Les allégations de fraude électorale lors de l’élection présidentielle américaine de 2020 ont conduit à l’assaut du Capitole américain.

Pour être proactif – par exemple, si la désinformation est anticipée, mais pas encore diffusée – l’inoculation psychologique est une option solide que les gouvernements et les autorités publiques peuvent envisager d’utiliser si leur but est bien de prévenir (ce dont on peut douter à la vue de certains comportements, manifestement, manipulateurs de quelques acteurs). L’inoculation implique un avertissement préalable et une correction préventive – ou « prébunking » – et elle peut être basée sur des faits ou sur la logique.

Pour illustrer le premier, l’administration américaine dirigée par le président Joe Biden a préempté la justification du président russe Vladimir Poutine pour envahir l’Ukraine en février 2022. Dans une communication publique, les citoyens de plusieurs pays ont été prévenus. L’administration a expliqué comment Poutine chercherait à faire des affirmations trompeuses sur l’agression ukrainienne dans la région du Donbass pour rationaliser sa décision d’envahir, ce qui aurait pu servir à limiter la volonté de la communauté internationale de croire les affirmations de Poutine lorsqu’elles ont été faites par la suite.

L’inoculation basée sur la logique, en revanche, est utile même lorsque les fausses affirmations ne sont pas spécifiquement connues, car elle vise à éduquer les citoyens de manière plus générale sur les arguments trompeurs. L’intervention se concentre sur la question de savoir si les arguments contiennent des défauts logiques (tels que de faux dilemmes ou de l’incohérence) ou des techniques trompeuses (telles que la peur ou le raisonnement conspirationniste) plutôt que de tenter de fournir des preuves vérifiantes pour ou contre une affirmation spécifique.

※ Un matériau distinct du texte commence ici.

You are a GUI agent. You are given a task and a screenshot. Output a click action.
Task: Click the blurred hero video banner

En plus de s’avérer efficaces en laboratoire, des expériences à grande échelle sur YouTube, (par exemple) ont montré que de brefs jeux et vidéos d’inoculation peuvent améliorer la capacité des gens à identifier des informations susceptibles d’être de mauvaise qualité. Bien que certains critiques pensent que de telles interventions visent à « limiter le discours public… sans consentement » et à le faire « patérialistement » et « sournoisement ». Il s’agit, en fait, d’une fausse représentation des interventions, qui visent simplement à éduquer et à habiliter les gens à porter des jugements éclairés sans manipulation.

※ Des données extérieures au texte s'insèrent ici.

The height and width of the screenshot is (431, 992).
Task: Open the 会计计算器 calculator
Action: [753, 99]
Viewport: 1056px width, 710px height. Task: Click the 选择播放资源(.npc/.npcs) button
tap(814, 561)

D’autres contre-mesures compatibles avec les normes démocratiques comprennent les invites d’exactitude, qui visent à concentrer l’attention des utilisateurs sur la véracité de l’information pour réduire le partage de matériel trompeur en ligne, et la mise en œuvre d’éléments de friction, qui retardent brièvement une personne lorsqu’elle interagit avec l’information en ligne pour l’empêcher de partager le contenu sans le lire au préalable.

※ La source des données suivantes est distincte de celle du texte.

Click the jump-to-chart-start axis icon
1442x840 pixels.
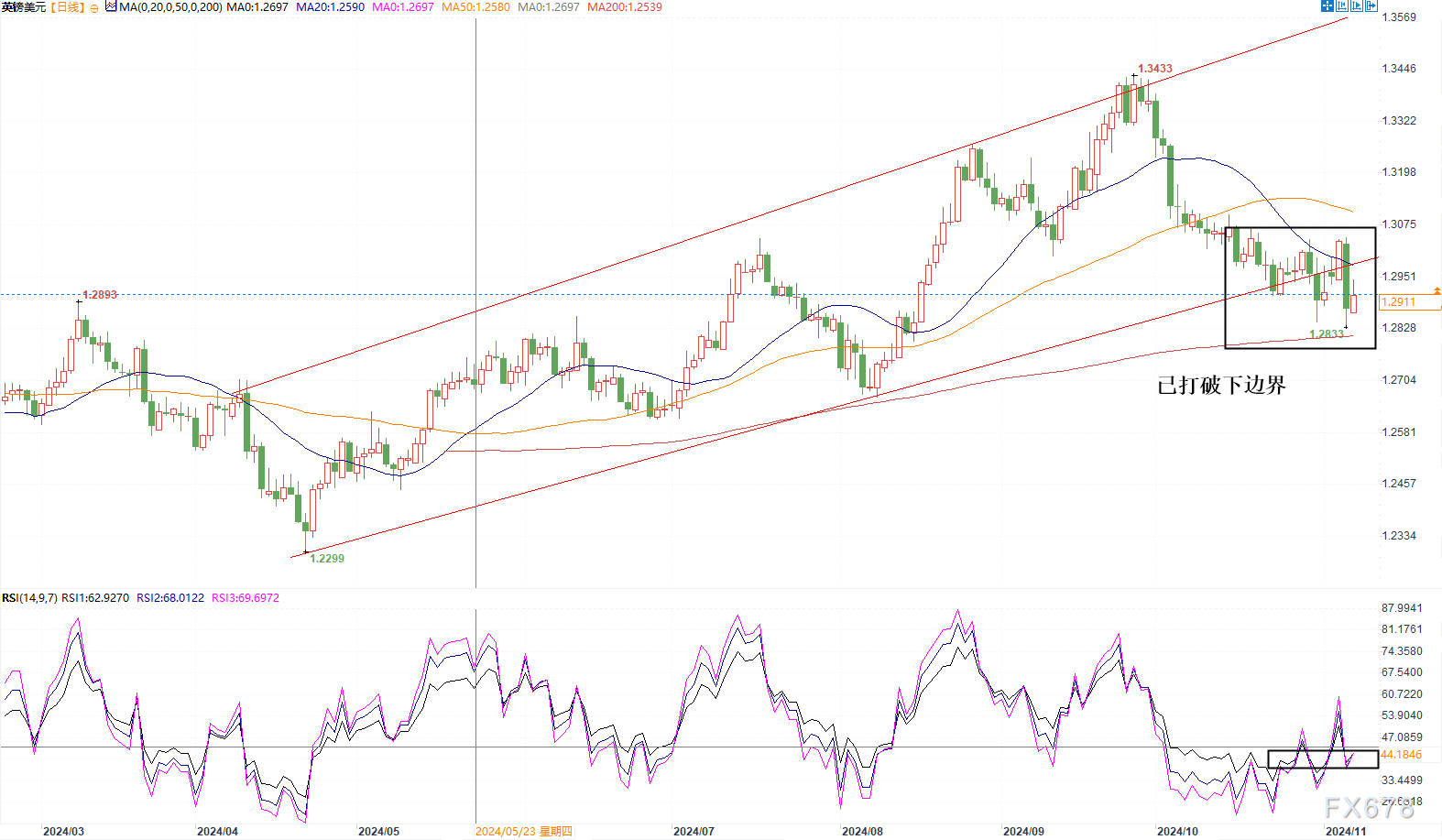pyautogui.click(x=1342, y=5)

La promotion des normes sociales (comme ne pas faire de revendications sans preuves, ce qui savère, finallement, très loin, des préoccupations de cartains machiavéliques manipulateurs cachés et protégés par des institutions qui se prétendent « bienveillantes », mais qui sont, en réalité, gangranées par quelques individus en quêtent de se faire, uniquement, flatter l’égo) ou des interventions éducatives plus générales telles que l’enseignement des techniques de vérification de l’information et de la source sont également utiles. Bien que certaines de ces interventions aient de petits effets, elles permettent de résistées aux politiques de plateformes qui préfèrent un partage sans friction ou qui nécessitent un engagement fort de la part des consommateurs d’informations, elles enrichissent toutes la boîte à outils des communicateurs.